The result: if the user asks about "my dentist" and the graph has a node named "dr. martinez" with description "Reed's dentist," the embedding similarity catches the semantic connection that a LIKE match on the name alone would miss. The same queryEmbedding generated for memory retrieval gets reused here, so there's no extra API call.

Summary #

Most memory systems for LLM applications default to a single retrieval strategy. Vector similarity dominates because it's powerful and familiar. Some add keyword search (FTS or BM25) as a fallback, forming a two-stage hybrid pipeline. Graph traversal to surface indirect associations is rarer—it requires structured entities and relationships that most systems don't maintain.

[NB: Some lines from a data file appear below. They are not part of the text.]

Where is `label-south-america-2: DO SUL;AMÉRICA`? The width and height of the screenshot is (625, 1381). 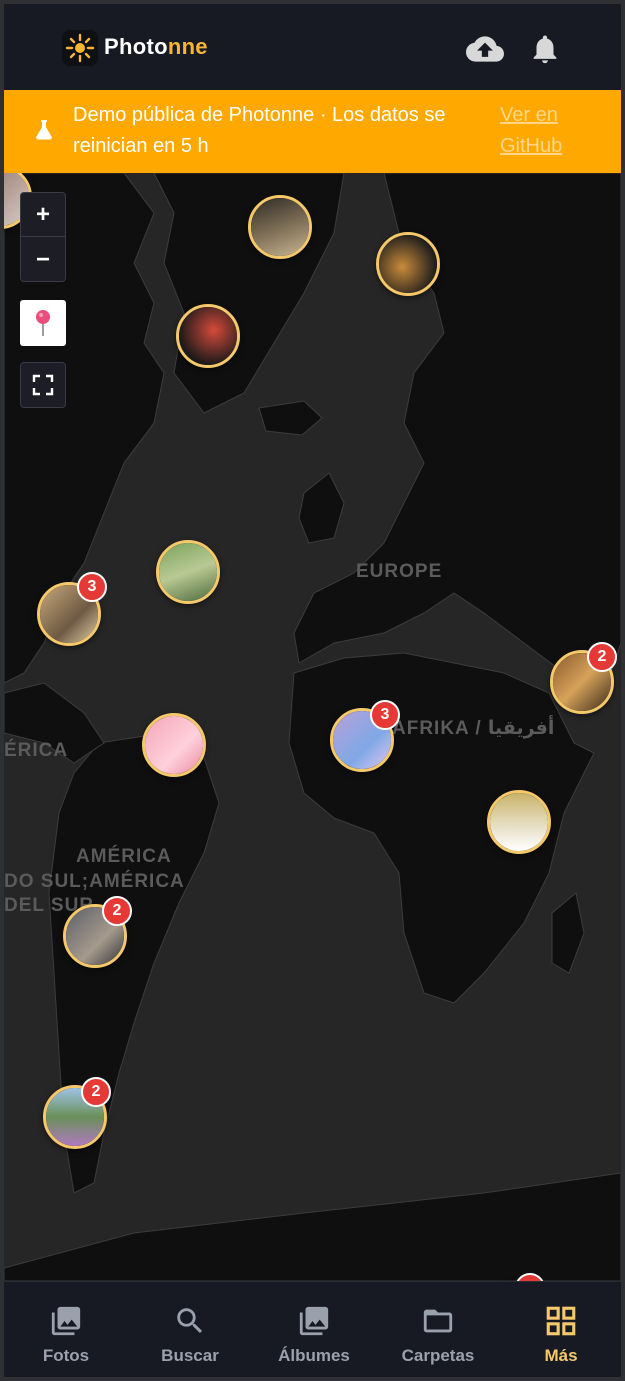
label-south-america-2: DO SUL;AMÉRICA is located at coordinates (94, 882). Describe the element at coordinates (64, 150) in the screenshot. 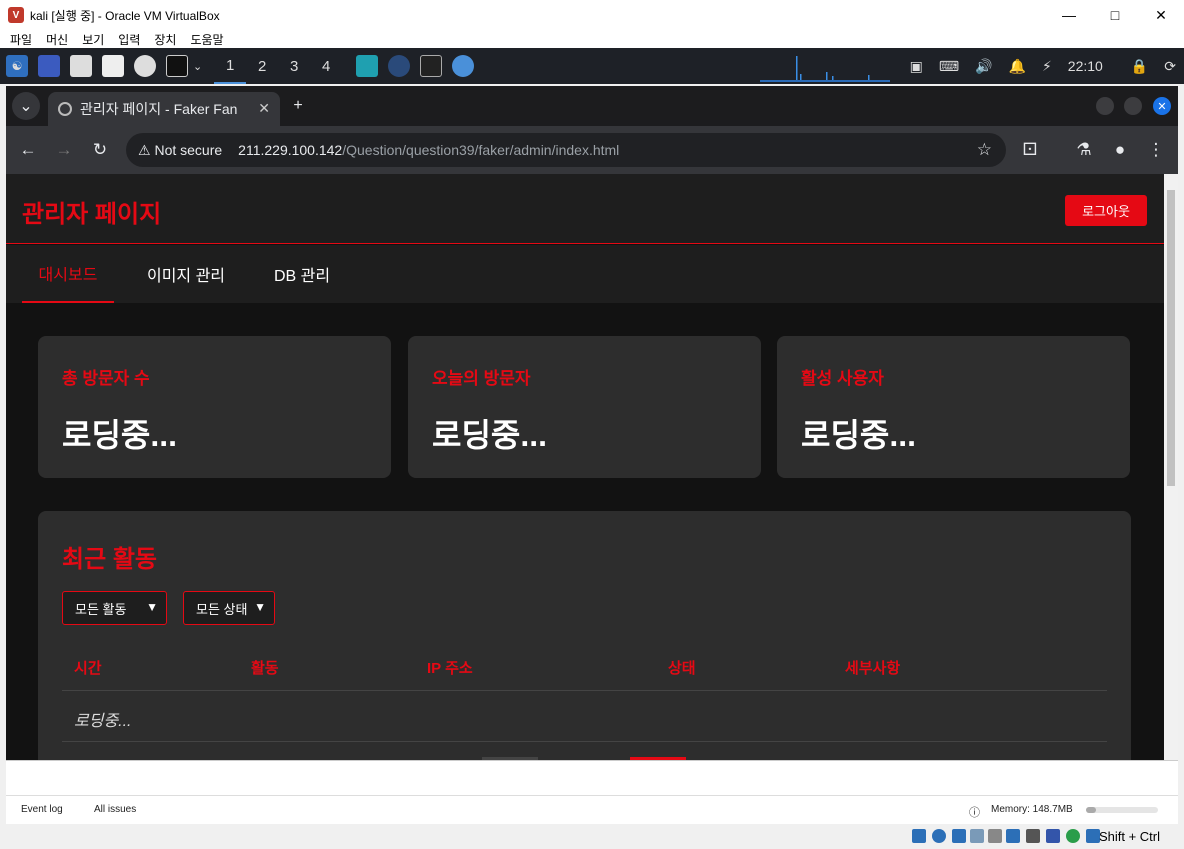

I see `forward-icon: →` at that location.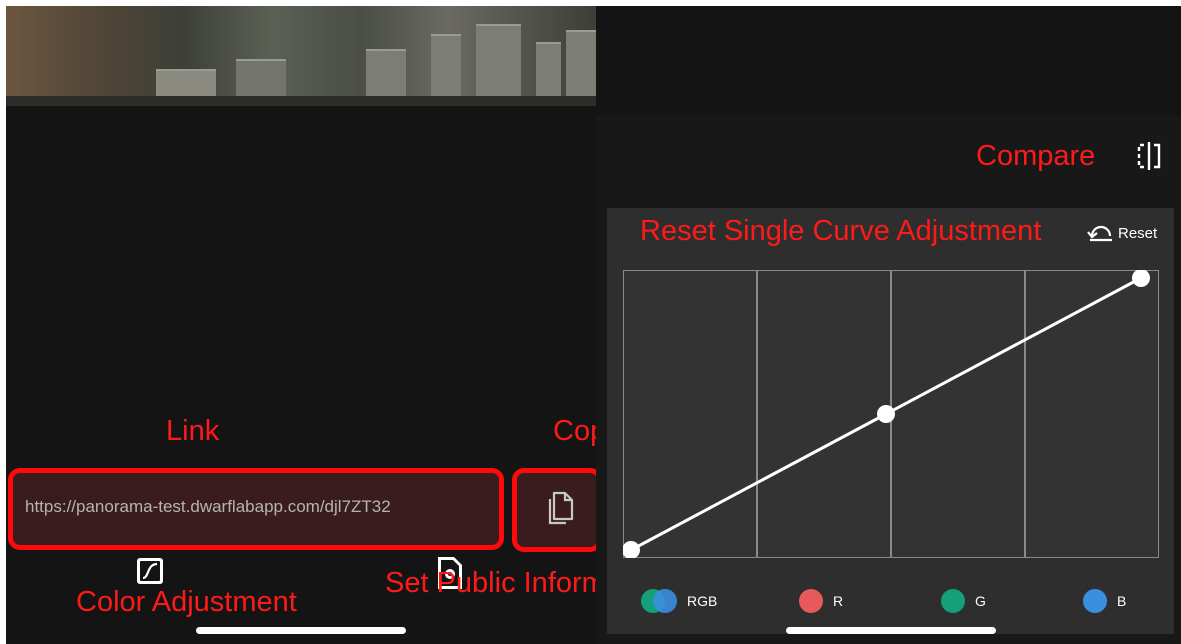 The height and width of the screenshot is (644, 1181). I want to click on channel-r: R, so click(821, 601).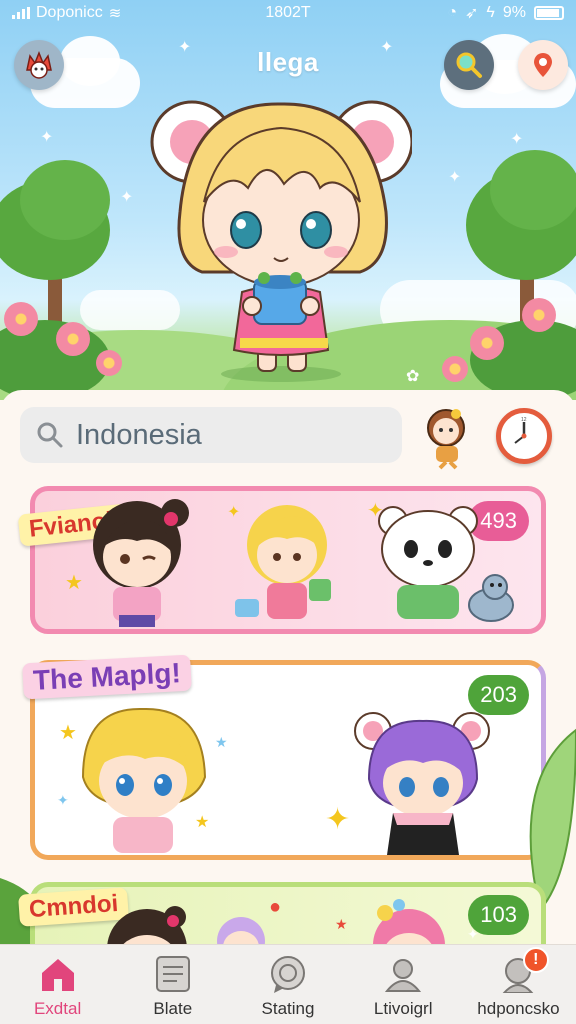 The width and height of the screenshot is (576, 1024). I want to click on wifi-icon: ≋, so click(115, 14).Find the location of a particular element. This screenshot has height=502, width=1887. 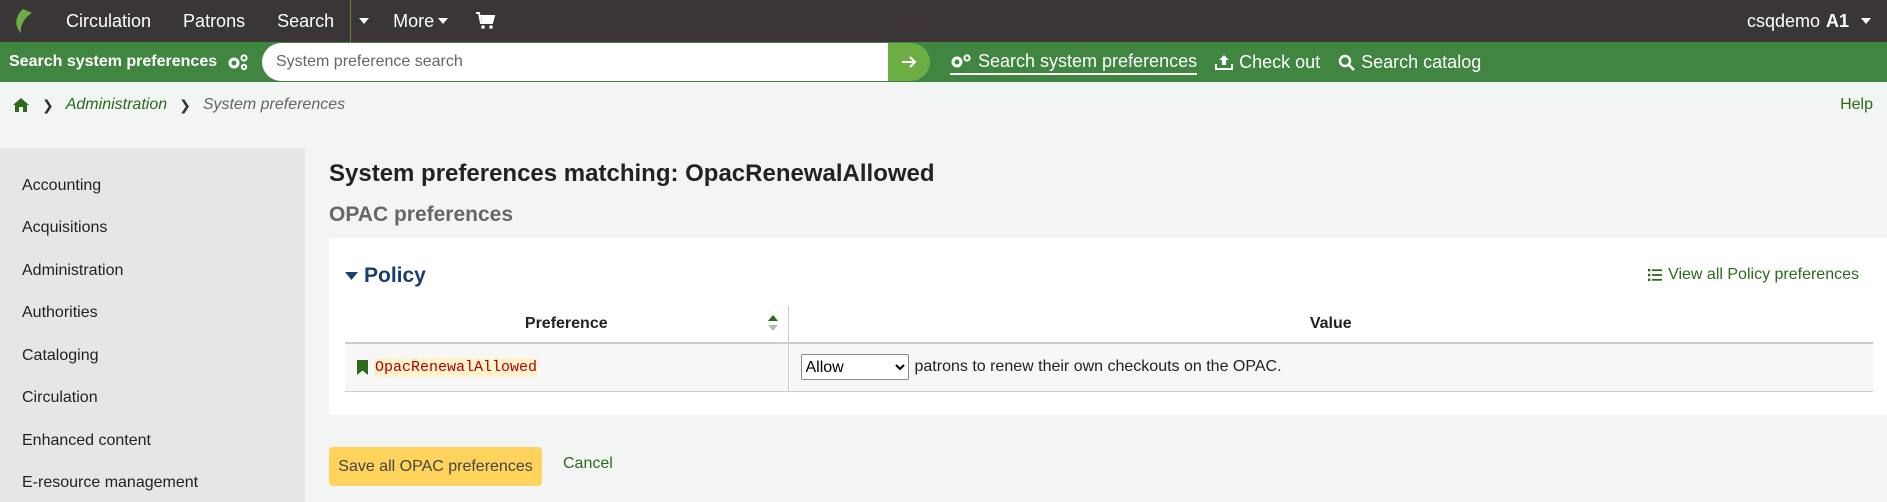

tab-check-out: Check out is located at coordinates (1268, 62).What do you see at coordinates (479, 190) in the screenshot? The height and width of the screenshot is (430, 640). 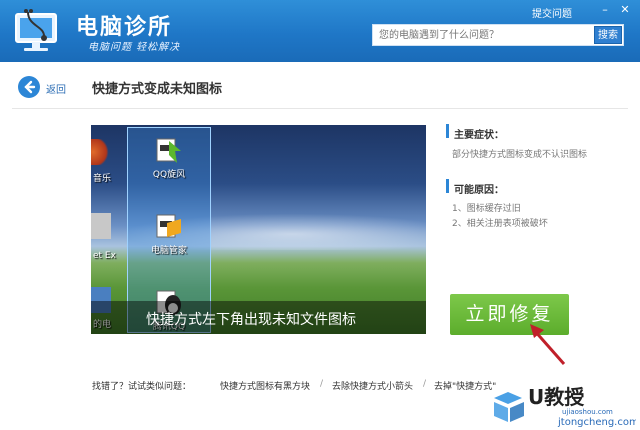 I see `cause-heading: 可能原因：` at bounding box center [479, 190]. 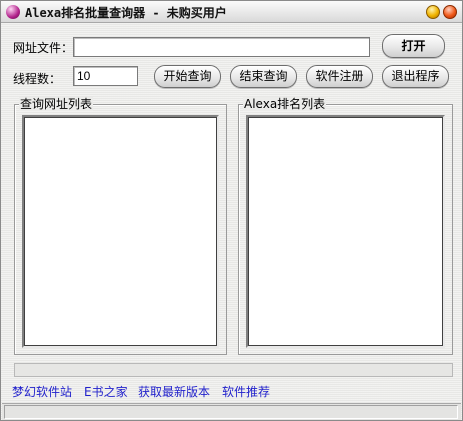 What do you see at coordinates (106, 392) in the screenshot?
I see `link-ebook-home: E书之家` at bounding box center [106, 392].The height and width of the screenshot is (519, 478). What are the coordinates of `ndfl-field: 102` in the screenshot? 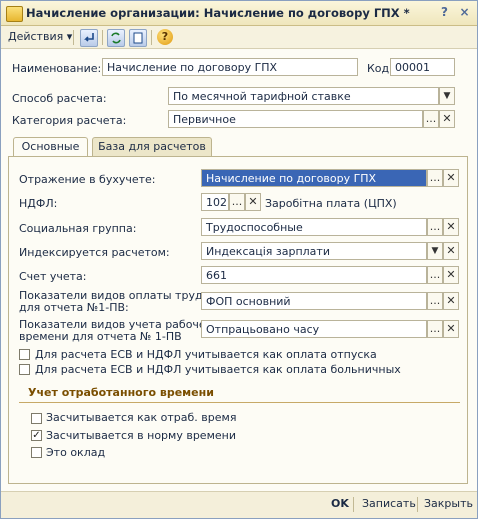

Construct uses all three in a layered pipeline, not for complexity's sake, but because each covers real gaps the others leave uncovered. FTS5 is fast and precise for exact keyword matches. Embeddings catch semantic associations that don't share vocabulary. Graph traversal finds memories connected by relationship chains that neither keyword nor embedding search would surface. Each result carries its matchType ('fts5', 'embedding', or 'graph'), so the agent (and anyone debugging the system) can understand both what was retrieved and why.

The queryEmbedding generated for memory retrieval gets reused in three places: memory similarity search, graph node search, and tool pack selection. One API call, multiple consumers.